It's to this film's credit that the body horror isn't used excessively, as it allows the moments where it is unleashed to have much more power. Furthermore, these moments advance the plot in a major way, and are masterfully employed. Even the film's now iconic "Ear-Man" has a much deeper meaning to it within the context of the film, and contributes heavily to the film's exploration of art. Even in his lesser work, Cronenberg is a visually dynamic filmmaker, but lucky for him, this film has plenty of substance to complement how incredible this film looks. It's almost funny for me to say that this film looks great given how disgusting the world of the film appears in the film, but it is so beguiling and so in line with his specific style that it works amazingly. In a perfect world, this would get quite a few Oscar nominations in the Behind-the-Line categories (especially Production Design and Cinematography) but it might be a long-shot given how the Academy usually treats films under the horror umbrella. I'll remain optimistic until award season comes around, but I'm not going to get my hopes up too much.

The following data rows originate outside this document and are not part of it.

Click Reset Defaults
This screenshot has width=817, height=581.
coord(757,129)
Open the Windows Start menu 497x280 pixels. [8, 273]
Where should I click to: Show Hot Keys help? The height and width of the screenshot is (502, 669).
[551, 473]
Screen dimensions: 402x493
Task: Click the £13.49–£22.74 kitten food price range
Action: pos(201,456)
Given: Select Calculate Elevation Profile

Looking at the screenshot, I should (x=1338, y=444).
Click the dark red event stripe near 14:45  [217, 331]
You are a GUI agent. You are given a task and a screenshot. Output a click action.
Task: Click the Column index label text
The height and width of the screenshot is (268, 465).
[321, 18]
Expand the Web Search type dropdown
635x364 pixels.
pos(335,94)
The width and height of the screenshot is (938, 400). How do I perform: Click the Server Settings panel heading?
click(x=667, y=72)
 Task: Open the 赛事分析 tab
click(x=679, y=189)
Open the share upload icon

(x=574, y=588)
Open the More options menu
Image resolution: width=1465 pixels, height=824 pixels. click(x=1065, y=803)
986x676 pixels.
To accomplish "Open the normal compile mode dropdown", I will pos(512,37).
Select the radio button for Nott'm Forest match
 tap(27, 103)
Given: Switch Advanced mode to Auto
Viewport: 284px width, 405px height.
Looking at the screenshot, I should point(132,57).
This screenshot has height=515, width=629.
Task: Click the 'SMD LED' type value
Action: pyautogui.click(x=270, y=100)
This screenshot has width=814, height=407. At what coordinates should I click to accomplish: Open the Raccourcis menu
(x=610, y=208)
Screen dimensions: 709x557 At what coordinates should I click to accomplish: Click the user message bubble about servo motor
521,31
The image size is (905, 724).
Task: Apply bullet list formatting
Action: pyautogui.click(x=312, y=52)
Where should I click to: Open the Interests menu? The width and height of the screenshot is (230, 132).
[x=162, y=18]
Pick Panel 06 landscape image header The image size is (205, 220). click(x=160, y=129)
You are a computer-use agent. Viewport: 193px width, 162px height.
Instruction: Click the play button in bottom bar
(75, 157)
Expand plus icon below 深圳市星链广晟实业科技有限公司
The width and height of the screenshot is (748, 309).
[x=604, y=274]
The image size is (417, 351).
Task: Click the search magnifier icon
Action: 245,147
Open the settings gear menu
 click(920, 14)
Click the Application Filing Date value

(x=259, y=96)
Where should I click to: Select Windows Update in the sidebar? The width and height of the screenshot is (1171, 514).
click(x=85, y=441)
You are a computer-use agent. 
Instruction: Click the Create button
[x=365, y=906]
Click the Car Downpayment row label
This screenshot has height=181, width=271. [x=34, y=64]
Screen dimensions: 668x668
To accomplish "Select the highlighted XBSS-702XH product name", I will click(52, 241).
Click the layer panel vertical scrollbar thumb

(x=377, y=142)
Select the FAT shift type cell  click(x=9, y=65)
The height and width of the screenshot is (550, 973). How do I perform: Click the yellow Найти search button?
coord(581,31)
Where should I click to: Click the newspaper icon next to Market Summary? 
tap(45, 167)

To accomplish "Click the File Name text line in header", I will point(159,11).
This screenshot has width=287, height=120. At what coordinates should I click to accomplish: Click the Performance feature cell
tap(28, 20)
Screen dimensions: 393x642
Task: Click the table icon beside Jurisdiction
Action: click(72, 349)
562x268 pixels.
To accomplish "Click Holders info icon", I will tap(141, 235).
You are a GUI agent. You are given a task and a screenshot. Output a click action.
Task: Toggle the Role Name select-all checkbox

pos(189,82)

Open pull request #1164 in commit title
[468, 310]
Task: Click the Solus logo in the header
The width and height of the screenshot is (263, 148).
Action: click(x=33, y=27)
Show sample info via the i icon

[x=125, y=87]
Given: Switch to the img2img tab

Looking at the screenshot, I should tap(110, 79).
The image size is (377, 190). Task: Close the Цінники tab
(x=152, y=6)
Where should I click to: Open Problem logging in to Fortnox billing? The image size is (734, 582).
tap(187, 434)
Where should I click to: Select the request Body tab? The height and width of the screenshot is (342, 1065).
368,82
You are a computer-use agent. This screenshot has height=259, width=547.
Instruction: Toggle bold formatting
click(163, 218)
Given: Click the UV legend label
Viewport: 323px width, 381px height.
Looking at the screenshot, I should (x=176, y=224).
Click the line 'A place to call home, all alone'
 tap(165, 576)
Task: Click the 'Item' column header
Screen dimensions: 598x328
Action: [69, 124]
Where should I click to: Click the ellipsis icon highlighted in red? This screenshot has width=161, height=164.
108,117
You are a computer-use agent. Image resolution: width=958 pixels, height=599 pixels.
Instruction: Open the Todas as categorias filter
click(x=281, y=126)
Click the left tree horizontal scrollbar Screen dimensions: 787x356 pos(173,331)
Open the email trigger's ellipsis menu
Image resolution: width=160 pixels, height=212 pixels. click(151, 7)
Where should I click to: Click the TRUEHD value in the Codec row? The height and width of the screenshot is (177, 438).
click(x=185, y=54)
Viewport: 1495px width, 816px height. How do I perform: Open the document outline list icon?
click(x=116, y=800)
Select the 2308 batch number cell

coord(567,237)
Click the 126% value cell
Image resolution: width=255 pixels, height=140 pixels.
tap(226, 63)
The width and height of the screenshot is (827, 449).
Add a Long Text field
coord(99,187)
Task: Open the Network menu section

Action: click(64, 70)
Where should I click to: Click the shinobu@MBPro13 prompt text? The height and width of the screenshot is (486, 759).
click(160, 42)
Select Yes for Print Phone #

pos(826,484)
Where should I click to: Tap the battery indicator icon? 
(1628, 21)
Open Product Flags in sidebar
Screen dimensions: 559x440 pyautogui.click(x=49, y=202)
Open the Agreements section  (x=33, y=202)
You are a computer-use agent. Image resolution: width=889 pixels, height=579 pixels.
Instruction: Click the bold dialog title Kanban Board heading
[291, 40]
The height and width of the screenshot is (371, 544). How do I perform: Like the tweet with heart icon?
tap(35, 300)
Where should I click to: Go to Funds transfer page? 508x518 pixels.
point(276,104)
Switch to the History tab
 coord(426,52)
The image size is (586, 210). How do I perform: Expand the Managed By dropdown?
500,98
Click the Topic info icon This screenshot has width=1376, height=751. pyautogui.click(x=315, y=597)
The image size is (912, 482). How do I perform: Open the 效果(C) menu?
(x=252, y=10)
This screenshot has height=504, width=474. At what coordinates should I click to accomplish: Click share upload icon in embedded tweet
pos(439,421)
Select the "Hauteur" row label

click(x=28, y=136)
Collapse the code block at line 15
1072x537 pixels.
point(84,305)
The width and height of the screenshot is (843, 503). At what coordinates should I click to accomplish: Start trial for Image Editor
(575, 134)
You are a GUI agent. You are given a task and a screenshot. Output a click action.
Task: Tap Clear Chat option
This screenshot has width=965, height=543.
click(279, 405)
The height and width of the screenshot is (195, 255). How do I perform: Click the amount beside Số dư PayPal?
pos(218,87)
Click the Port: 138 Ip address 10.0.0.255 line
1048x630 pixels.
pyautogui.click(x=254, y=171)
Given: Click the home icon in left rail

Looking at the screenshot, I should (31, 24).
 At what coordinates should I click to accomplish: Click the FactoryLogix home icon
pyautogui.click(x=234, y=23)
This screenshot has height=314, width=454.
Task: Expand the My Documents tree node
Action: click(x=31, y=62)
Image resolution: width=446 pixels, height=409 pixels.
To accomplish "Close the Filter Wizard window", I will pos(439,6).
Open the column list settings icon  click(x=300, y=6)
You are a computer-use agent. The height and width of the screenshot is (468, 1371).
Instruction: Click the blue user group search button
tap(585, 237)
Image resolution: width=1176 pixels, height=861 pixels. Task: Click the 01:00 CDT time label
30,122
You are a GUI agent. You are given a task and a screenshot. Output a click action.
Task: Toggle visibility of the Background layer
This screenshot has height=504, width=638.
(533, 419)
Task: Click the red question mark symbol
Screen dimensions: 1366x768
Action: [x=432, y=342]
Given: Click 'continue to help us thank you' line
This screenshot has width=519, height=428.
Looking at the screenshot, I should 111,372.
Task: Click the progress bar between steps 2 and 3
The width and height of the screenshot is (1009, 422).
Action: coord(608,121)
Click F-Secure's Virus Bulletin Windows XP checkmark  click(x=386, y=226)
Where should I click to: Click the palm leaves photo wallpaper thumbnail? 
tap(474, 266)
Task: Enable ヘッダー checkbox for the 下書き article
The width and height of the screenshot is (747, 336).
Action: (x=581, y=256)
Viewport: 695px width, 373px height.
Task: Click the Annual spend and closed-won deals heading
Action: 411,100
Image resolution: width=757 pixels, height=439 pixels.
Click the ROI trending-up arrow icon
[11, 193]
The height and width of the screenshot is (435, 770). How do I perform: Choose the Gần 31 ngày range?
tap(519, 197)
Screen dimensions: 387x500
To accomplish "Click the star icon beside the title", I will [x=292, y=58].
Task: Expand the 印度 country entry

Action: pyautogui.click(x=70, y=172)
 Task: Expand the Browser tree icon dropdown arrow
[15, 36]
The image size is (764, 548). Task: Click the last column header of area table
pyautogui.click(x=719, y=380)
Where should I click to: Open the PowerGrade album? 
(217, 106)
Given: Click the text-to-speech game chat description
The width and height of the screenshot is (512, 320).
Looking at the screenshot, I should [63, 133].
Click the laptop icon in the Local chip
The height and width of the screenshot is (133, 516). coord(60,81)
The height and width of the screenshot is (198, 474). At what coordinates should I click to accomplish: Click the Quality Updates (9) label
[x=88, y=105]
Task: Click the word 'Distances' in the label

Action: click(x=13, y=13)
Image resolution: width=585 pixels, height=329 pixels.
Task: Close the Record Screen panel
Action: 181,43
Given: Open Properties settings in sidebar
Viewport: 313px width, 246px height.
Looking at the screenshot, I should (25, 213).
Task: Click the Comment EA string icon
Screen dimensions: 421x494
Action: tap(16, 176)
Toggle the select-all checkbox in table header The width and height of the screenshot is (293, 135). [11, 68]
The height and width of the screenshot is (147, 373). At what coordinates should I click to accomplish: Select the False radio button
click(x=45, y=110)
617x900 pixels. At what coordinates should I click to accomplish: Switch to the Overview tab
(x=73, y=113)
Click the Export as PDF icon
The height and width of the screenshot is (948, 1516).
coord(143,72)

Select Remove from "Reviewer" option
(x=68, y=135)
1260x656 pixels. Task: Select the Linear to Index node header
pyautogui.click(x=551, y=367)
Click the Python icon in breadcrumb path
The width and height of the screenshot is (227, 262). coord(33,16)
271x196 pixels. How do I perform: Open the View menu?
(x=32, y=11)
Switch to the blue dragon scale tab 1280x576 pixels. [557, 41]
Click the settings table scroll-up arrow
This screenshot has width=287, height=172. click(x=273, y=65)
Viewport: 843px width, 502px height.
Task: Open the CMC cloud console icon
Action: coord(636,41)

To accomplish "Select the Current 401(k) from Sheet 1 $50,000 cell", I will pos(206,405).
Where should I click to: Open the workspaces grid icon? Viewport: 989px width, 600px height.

The film's cast is an interesting assemblage, led by frequent Cronenberg collaborator Viggo Mortensen. Mortensen has appeared in the bulk of Cronenberg's 2000s and 2010s output, so he is more than familiar with his specific brand of filmmaking. Given that Mortensen is portraying somewhat of a surrogate of Cronenberg himself, it helps to cast someone who has worked with him extensively over the past several years. Given the extremity of the premise and how demanding the role might sound on paper, Mortensen is surprisingly more subdued than one might think. He nails the physicality of the character and makes it his own, but he never goes big with any of it. This honestly helps the film tremendously, as it helps us connect with Tenser much more easily and showcases the more introspective nature of the character in a major way. It helps give a sense of humanity amidst the more absurd aspects of the film, and further emphasizes the film's themes of art and what it means to be an artist. Léa Seydoux is a great complement to this, as she portrays an artist who is at a much different stage than Tenser. She is much more willing to create and perform, and is doing everything she can to make sure that Tenser is able to keep working with her. The dynamic between Tenser and Seydoux's Caprice is such a fascinating one given the romantic components of their relationship, and how it bleeds into their working relationship. The way they collaborate both creatively and in their personal lives is illustrated so well, and the way the film explores how Caprice's art may or may not survive with Tenser is one of the more emotionally affecting portions of the film. The dynamic between Mortensen and Seydoux is perhaps one of the elements that struck me the most while watching this, and is one of my favorite things about the film.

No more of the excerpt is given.